### Сохранённые записи
_ _ _ _ _ _ _
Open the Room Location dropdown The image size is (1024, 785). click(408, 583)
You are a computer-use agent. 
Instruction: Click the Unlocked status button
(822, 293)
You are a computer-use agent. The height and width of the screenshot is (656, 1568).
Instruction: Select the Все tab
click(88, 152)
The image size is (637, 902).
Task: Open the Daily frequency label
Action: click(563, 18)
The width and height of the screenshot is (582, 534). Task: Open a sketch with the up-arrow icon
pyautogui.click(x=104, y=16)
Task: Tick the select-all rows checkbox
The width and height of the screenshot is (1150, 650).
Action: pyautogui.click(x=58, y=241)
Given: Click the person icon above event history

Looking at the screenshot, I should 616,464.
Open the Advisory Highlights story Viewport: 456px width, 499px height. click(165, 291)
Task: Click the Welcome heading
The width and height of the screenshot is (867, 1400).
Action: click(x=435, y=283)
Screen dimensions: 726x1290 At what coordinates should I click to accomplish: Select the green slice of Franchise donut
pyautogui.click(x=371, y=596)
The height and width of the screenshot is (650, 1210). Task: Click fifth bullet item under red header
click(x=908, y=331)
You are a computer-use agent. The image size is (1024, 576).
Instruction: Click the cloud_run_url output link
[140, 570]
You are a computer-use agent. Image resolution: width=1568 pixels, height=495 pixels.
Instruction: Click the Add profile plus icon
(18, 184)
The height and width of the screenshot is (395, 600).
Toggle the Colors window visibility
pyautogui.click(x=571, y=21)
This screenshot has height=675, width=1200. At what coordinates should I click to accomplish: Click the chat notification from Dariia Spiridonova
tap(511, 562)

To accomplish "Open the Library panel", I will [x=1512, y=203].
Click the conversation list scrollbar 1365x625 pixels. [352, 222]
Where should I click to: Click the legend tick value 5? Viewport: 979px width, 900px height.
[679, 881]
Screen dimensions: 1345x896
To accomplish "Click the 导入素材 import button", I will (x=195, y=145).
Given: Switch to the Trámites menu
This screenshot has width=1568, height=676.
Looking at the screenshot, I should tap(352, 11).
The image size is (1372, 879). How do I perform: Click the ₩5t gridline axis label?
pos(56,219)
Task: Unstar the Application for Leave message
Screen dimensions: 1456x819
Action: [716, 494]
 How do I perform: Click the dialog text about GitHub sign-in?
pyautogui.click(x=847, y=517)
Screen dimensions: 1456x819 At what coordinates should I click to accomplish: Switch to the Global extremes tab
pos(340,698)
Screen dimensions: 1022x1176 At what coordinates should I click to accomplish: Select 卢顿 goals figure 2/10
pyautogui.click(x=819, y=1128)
_ _ _ _ _ _ _
### Постановка задачи
Воспроизведите все записи выше дословно, сохранив исходный порядок строк.

### Выполненное задание
Open the Room Location dropdown The image size is (1024, 785). click(408, 583)
You are a computer-use agent. 
Instruction: Click the Unlocked status button
(822, 293)
You are a computer-use agent. The height and width of the screenshot is (656, 1568).
Instruction: Select the Все tab
click(88, 152)
The image size is (637, 902).
Task: Open the Daily frequency label
Action: click(563, 18)
The width and height of the screenshot is (582, 534). Task: Open a sketch with the up-arrow icon
pyautogui.click(x=104, y=16)
Task: Tick the select-all rows checkbox
The width and height of the screenshot is (1150, 650).
Action: pyautogui.click(x=58, y=241)
Given: Click the person icon above event history

Looking at the screenshot, I should 616,464.
Open the Advisory Highlights story Viewport: 456px width, 499px height. click(165, 291)
Task: Click the Welcome heading
The width and height of the screenshot is (867, 1400).
Action: click(x=435, y=283)
Screen dimensions: 726x1290 At what coordinates should I click to accomplish: Select the green slice of Franchise donut
pyautogui.click(x=371, y=596)
The height and width of the screenshot is (650, 1210). Task: Click fifth bullet item under red header
click(x=908, y=331)
You are a computer-use agent. The image size is (1024, 576).
Instruction: Click the cloud_run_url output link
[140, 570]
You are a computer-use agent. Image resolution: width=1568 pixels, height=495 pixels.
Instruction: Click the Add profile plus icon
(18, 184)
The height and width of the screenshot is (395, 600).
Toggle the Colors window visibility
pyautogui.click(x=571, y=21)
This screenshot has height=675, width=1200. At what coordinates should I click to accomplish: Click the chat notification from Dariia Spiridonova
tap(511, 562)

To accomplish "Open the Library panel", I will [x=1512, y=203].
Click the conversation list scrollbar 1365x625 pixels. [352, 222]
Where should I click to: Click the legend tick value 5? Viewport: 979px width, 900px height.
[679, 881]
Screen dimensions: 1345x896
To accomplish "Click the 导入素材 import button", I will (x=195, y=145).
Given: Switch to the Trámites menu
This screenshot has width=1568, height=676.
Looking at the screenshot, I should tap(352, 11).
The image size is (1372, 879). How do I perform: Click the ₩5t gridline axis label?
pos(56,219)
Task: Unstar the Application for Leave message
Screen dimensions: 1456x819
Action: [716, 494]
 How do I perform: Click the dialog text about GitHub sign-in?
pyautogui.click(x=847, y=517)
Screen dimensions: 1456x819 At what coordinates should I click to accomplish: Switch to the Global extremes tab
pos(340,698)
Screen dimensions: 1022x1176 At what coordinates should I click to accomplish: Select 卢顿 goals figure 2/10
pyautogui.click(x=819, y=1128)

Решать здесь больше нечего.